The Ones Above had wrought well in that much, at least, creating Chilaili’s foremothers. When the daystar vanished beneath the rim of the world, only Chilaili’s bloodline—able to see far better in the darkness than any other bloodline—dared hunt the broken, fissured terrain of their clan’s home range. Now it was her only daughter’s turn to learn the night-stalk—and Chilaili tasted worry the moment they left the nest, armed with nothing but their own claws, as custom demanded. The empty sheath at her belt, its beautiful knife left in the hut she and her daughter shared, left Chilaili feeling naked, vulnerable, afraid. The omens had been poor all day, yet the Blooding Hunt was always performed—by clan law—on the fifteenth anniversary of a young girl’s hatching, never sooner and never later.

To fail to make at least an attempt to hunt, regardless of how ill or injured a girl might be, was to be shunned, to become One Who Never Hunted, with no say in the clan’s Councils and no hope of breeding, ever. Chilaili had seen Mothers carry daughters dying of fever into the deep forests of their clan’s home range to give their daughters the honored status of Huntress, without which even a dying girl’s sisters would be sullied and overlooked when the time for breeding came.

“What’s wrong, Honored Mother?” Sooleawa asked, when Chilaili jumped at shadows for perhaps the hundredth time since leaving the nest.

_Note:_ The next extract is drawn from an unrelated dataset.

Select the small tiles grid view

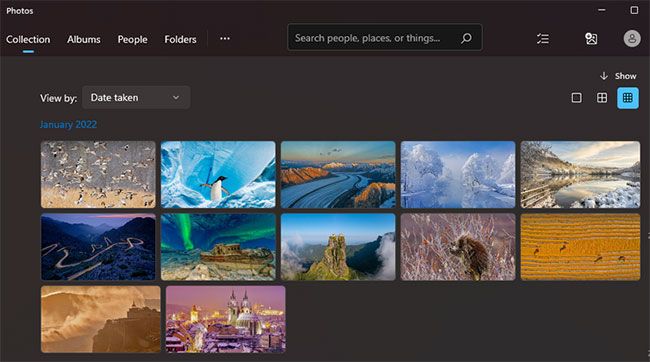pyautogui.click(x=628, y=98)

“I cannot say for sure,” Chilaili muttered, staring narrow-eyed into the moonlit shadows. “But I am uneasy, daughter, and mistrust the omens. Keep your wits sharp and your eyesight keen, precious one, for there is something wrong about this night.”

Not the best words to give a nervous young candidate, yet Chilaili could not lie to the aspiring huntress she had so lovingly raised. Better to be blunt and ensure her child would be doubly vigilant, than to remain silent and court utter disaster. Sooleawa considered the warning for a long moment, then crouched down and broke off a young tree with a wrenching snap and stripped away long, thin needles and branches. Sticky, resinous sap smeared her claws, prompting a grimace that left Chilaili hiding a smile. Sooleawa used the sharp edges of her beak to scrape one end to a point, spitting and wiping her beak with one arm as the pungent taste of the sap drew another grimace. Her efforts left Sooleawa with a sturdy pole as thick as a foot-talon at its base. The crude spear was not the best weapon, true, but serviceable for the task.

Chilaili hummed approval at her daughter’s decision to arm herself immediately upon hearing her mother’s concerns. If the ancestors looked favorably upon her, Sooleawa would become a fine huntress. They traveled east, Sooleawa casting ahead for signs of prey, trying to find the spoor of some unlucky creature she could kill and carry home. They were perhaps six hours’ distance from the nest when her daughter found the faint trail left by a wurpa stag—good eating, with a prized pelt, a high-status kill. They set out on the wurpa’s trail, Sooleawa leading.